The input Block Start

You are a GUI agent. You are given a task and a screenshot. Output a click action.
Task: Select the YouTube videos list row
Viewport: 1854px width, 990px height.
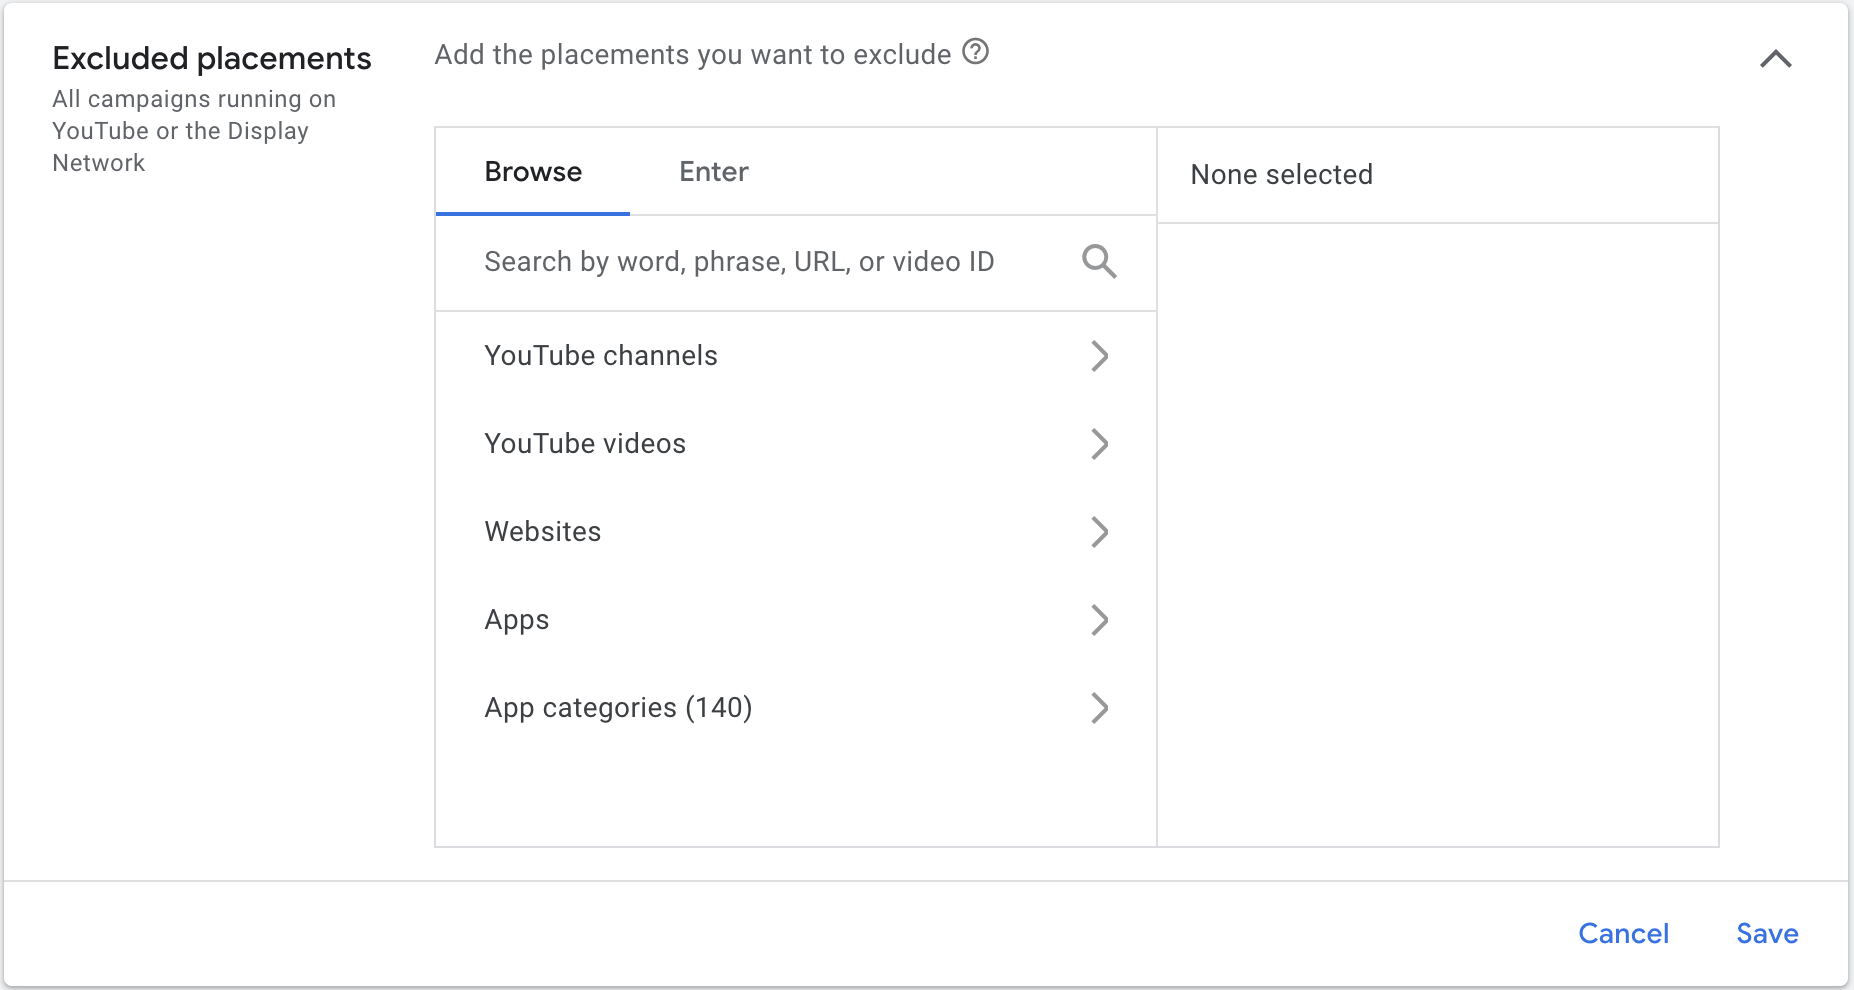(x=585, y=444)
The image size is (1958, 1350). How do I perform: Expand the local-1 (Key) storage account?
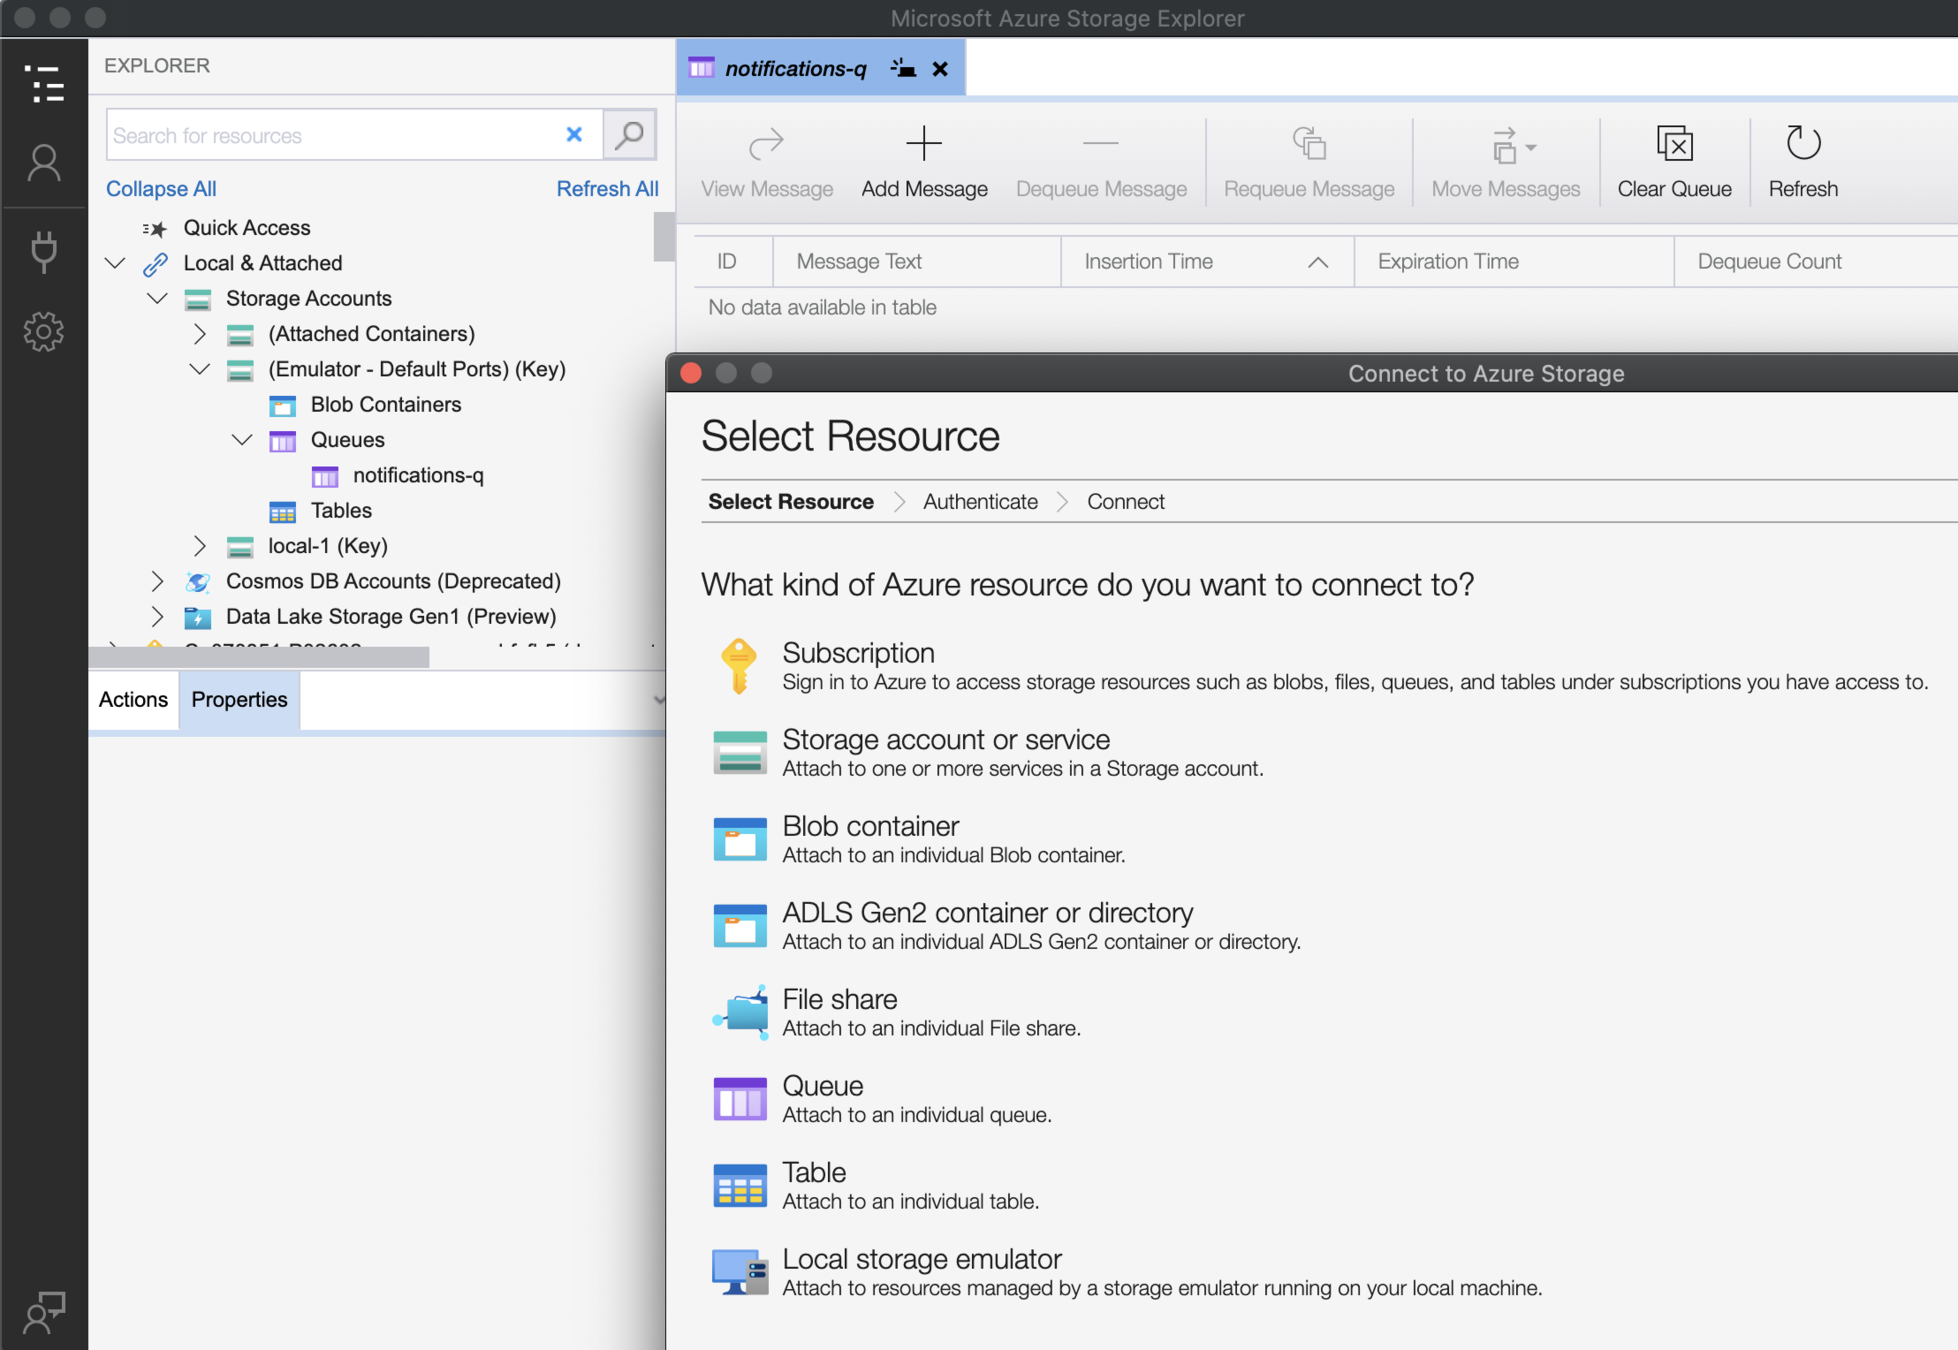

The input Block End

§ Directions: Repeat every record above exactly, but drop the pictures.

§ Result:
You are a GUI agent. You are given a task and a screenshot. Output a click action.
Task: Select the YouTube videos list row
Viewport: 1854px width, 990px height.
(x=585, y=444)
The image size is (1958, 1350). How do I perform: Expand the local-1 (Key) storage account?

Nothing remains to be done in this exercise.